Yahtzee Analysis

This is a Yahtzee Analysis will analyze a Yahztee Data set provided by Freethedice.com thanks to Kal.
You can find the data here and here.

The first link sorts the data by Game and the second sorts by Player. We will be mainly focusing on the first data set to just gain insights on the game itself.

In this analysis, I will go through 5 steps:

  1. Clean the Data
  2. Visualize the Data
  3. Gather useful insights from the Data

Cleaning the Data

In this section I will clean the data so that it is easier to work with. Note all code is Python 3 code.

First, I made a function that grabs all of the scores from a column of strings and converts those numbers into an int:


In [1]:
import numpy as np
import pandas as pd
import re
import sys

def fileIntegerParser(file, column):
	''' Input (str,str)
	Takes in a .csv file and a column within that .csv file and
	using regex, grabs all numbers within the column
	and returns the numbers as a list of integers '''

	try:

		df = pd.read_csv(file)
		
		# Finding the scores of each game
		# Pull all of the scores in the data set
		text = [x for x in df[column] if type(x) == str]

		score_value = re.findall(r'\d.', str(text))
		score_value = [int(x) for x in score_value]
		
		return score_value

	except TypeError:
		print("[fileIntegerParser] Type Error")
		sys.exit(1)
	except IOError as e:
		print(("[fileIntegerParser] {} or can\'t read the data from it").format(e))
		sys.exit(1) 
	except ValueError:
		print("[fileIntegerParser] Something went wrong with the file entered, check syntax")
		sys.exit(1)	
	except KeyError as e:
		print(("[fileIntegerParser] {} column was not found in the file").format(e))
		sys.exit(1)	
	except:
		print("[fileIntegerParser] Something went wrong, check the syntax")
		sys.exit(1)

We will use this function throught our analysis.

It can be imported with the following code (Note: this code must be in the same location as the code where you invoke it)

from _nameoffile_ import fileIntegerParser

Visualize the Data

Next we will graph the data. I am curious to see how many times a given score has occured. We can easily plot this in Python.

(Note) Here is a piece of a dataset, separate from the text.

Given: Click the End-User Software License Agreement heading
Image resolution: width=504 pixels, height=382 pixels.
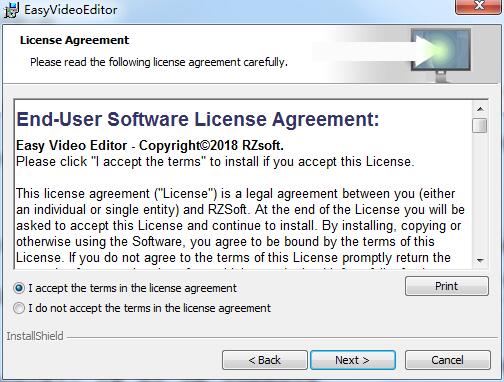Looking at the screenshot, I should (198, 119).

First, we Import the required packages


In [2]:
import matplotlib
import matplotlib.pyplot as plt
from matplotlib.ticker import FormatStrFormatter
import numpy as np
import pandas as pd
import re

Next we import the data, and grab the integer values from the 'scored?' column in our dataset using our wonderful function we created above.


In [3]:
data_file = 'C:/Users/Erik Sorensen/Desktop/Data/Freethedice.com Yahtzee/dataByGameHeldShift.csv'

In [4]:
scores = fileIntegerParser(data_file,'scored?')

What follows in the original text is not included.